Neuromuscular & Neurometabolic Clinic
We are a full service Neuromuscular and Neurometabolic Clinic focused on treatment and management of muscular dystrophies, neuropathies, mitochondrial disease and ataxias.
Care We Provide
- Consultation for neuromuscular, neurometabolic and neurogenetic disorders
- EMG, nerve conduction studies, lumbar puncture, muscle biopsy and skin biopsy procedures
- Exercise and strength testing for children and adults
- Genetic and metabolic consultation for neuromuscular, neurometabolic and neurological disorders
- Genetic counselling for the above disorders (Ms. Lauren Brady, CGC)
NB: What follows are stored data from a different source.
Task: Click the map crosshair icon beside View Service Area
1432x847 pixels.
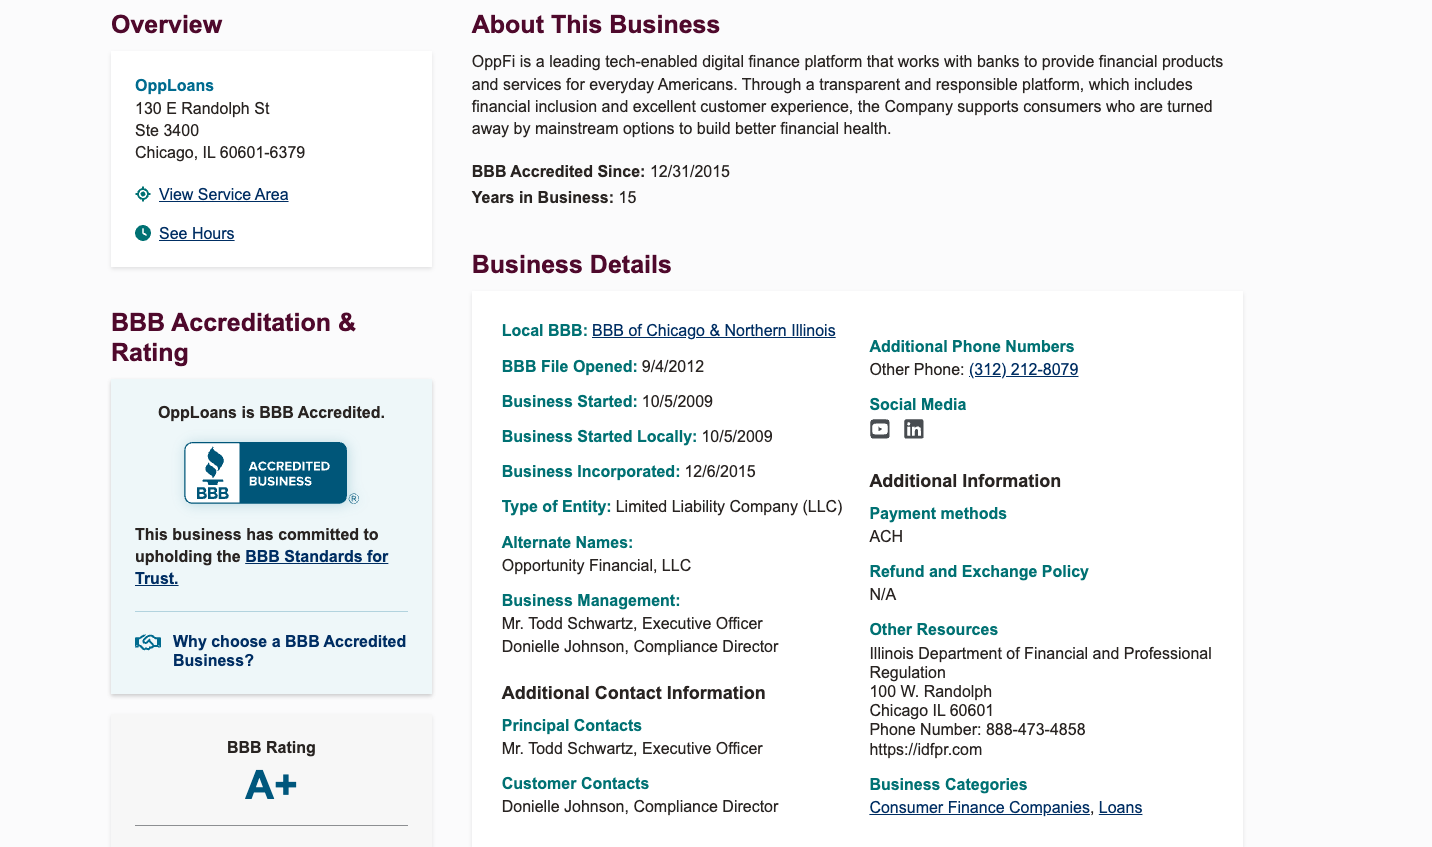Action: click(x=142, y=193)
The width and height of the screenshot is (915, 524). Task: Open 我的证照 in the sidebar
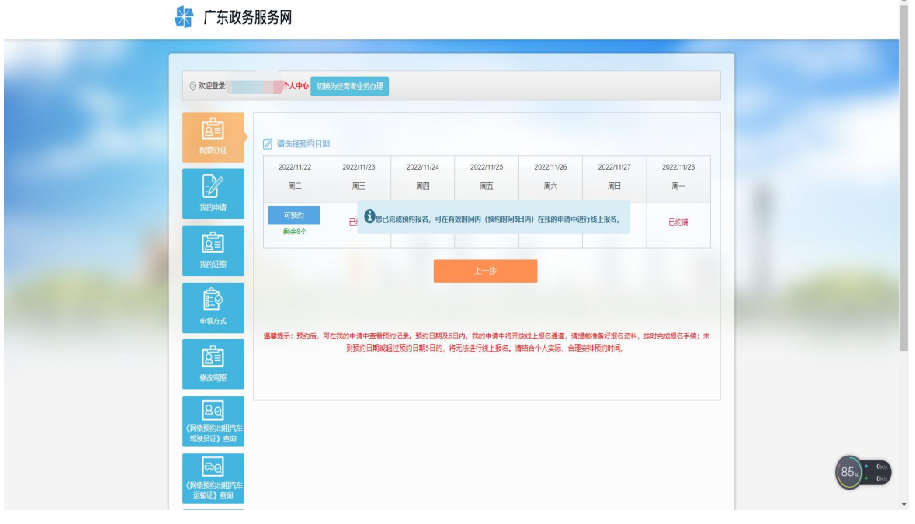[212, 250]
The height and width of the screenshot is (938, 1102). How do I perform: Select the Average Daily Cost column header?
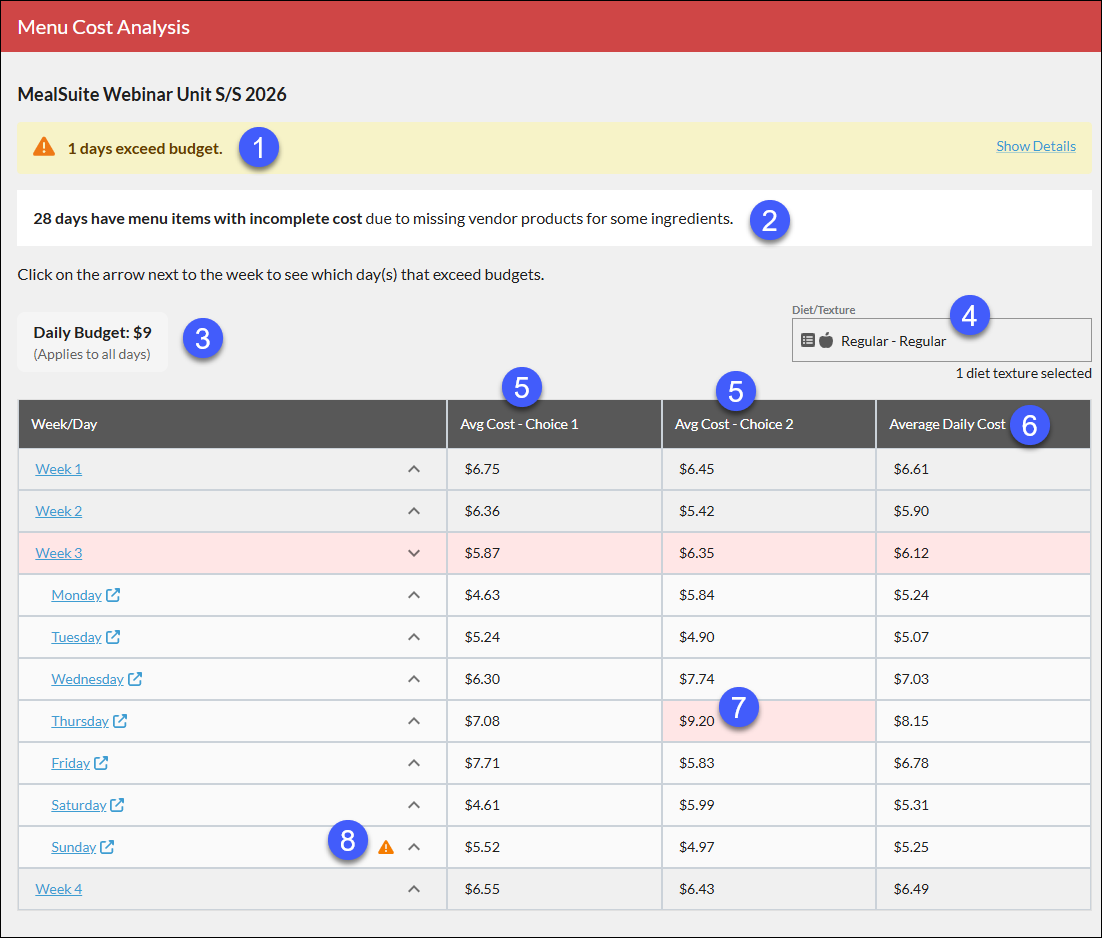point(947,424)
- Development assessment (Dr. Julia Frei).
Services We Provide:
- Genetic counselling
- Exercise prescription
- Developmental pediatrics
- Muscle Biopsy
- Skin Biopsy
- Electromyography (EMG)
- Lumbar Puncture
Areas of Expertise:
- Mitochondrial Disease
- Muscular Dystrophy
- Fatty acid oxidation defects
What To Bring
When you arrive to the clinic, please check in with the Business clerk at the reception desk. The business clerk will let the team know that you have arrived.
Staff will do their best to make sure you are seen at your appointment time. If you feel you have been waiting a long time please speak with a business clerk at the reception desk.
Please bring with you:
- Health Card. The Ministry of Health requires us to validate your health card at every clinic visit
- Any relevant x-rays, letters, or blood work from your doctor
- Any notes or questions that you may have
- List of medications
In this clinic, you may see physicians, nurses, exercise technicians, EMG technologists, and a genetic counsellor.
The referral process in made through a direct referral from a pediatrician, other specialist or a family doctor to a specialist. Referrals can be faxed directly 905-521-2638. All referrals are screened by one of the clinic doctors.
For Dr. Baker: Please fill out the referral form.
For Dr. Tarnopolsky: Referring doctors may send a consult request by fax, and include (along with the reason for referral) the information outlined below. Any previous investigations ie: muscle biopsy, blood CK level, previous genetic testing, and any other relevant clinical information/tests.